[Dataset content — start]

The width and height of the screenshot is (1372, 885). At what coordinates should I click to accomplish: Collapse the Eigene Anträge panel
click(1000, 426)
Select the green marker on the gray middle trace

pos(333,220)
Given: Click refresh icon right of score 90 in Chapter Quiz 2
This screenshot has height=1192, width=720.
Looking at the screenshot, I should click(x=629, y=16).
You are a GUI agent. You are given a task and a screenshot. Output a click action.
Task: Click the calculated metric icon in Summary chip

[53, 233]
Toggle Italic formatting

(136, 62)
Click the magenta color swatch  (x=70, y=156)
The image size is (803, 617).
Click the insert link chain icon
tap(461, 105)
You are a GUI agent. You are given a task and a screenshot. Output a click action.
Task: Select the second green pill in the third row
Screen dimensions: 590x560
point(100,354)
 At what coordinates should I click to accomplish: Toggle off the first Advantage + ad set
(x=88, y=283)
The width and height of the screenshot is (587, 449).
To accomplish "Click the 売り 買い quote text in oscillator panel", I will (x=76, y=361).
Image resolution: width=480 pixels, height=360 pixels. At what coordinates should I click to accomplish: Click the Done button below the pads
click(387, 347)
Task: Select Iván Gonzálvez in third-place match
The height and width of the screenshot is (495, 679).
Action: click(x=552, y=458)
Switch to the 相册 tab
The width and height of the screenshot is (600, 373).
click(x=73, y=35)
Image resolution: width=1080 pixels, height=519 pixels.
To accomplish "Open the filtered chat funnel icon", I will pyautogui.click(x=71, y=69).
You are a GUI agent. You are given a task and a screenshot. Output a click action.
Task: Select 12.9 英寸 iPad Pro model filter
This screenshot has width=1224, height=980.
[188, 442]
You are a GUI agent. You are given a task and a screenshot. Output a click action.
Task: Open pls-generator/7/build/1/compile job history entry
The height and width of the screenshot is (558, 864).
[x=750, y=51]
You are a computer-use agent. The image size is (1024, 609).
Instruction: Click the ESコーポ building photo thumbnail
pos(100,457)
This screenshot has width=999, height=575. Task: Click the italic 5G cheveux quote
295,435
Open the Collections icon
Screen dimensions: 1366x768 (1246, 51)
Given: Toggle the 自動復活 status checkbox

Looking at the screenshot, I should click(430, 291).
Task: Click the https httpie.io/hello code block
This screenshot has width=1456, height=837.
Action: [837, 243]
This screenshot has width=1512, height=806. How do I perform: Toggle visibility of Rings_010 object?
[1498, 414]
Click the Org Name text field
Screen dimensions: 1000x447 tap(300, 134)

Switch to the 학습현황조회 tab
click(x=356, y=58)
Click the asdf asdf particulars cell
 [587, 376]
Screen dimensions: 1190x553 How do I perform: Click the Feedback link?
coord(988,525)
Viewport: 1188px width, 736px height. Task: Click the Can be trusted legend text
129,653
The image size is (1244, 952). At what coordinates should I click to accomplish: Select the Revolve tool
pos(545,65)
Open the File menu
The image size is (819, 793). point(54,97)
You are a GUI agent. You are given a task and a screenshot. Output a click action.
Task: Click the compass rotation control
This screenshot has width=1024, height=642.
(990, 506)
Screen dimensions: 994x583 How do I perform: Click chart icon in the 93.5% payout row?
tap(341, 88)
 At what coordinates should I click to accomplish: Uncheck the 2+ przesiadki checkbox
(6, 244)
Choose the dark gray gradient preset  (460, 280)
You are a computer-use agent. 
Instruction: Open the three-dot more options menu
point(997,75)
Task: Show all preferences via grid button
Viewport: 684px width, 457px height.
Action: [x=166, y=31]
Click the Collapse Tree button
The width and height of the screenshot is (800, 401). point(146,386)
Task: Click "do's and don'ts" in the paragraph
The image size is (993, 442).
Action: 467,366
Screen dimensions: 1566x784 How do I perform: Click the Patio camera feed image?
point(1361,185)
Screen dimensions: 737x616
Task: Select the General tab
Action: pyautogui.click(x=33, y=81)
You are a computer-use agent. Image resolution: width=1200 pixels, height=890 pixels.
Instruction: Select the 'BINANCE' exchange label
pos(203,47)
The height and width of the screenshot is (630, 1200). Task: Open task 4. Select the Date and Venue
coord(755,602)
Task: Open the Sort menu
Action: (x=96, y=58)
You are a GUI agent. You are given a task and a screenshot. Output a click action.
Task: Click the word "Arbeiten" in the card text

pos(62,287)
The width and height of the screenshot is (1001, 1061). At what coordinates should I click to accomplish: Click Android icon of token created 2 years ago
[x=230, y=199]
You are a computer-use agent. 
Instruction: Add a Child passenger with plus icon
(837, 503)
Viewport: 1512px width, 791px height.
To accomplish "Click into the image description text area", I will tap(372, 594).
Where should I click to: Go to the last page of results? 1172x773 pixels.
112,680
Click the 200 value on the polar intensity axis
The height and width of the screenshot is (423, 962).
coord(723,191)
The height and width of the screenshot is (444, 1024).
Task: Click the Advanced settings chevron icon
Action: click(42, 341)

[Dataset content — finish]

Answer with one number, namely the count of lines in the entries that include the word "will".

• _Response to this task_
3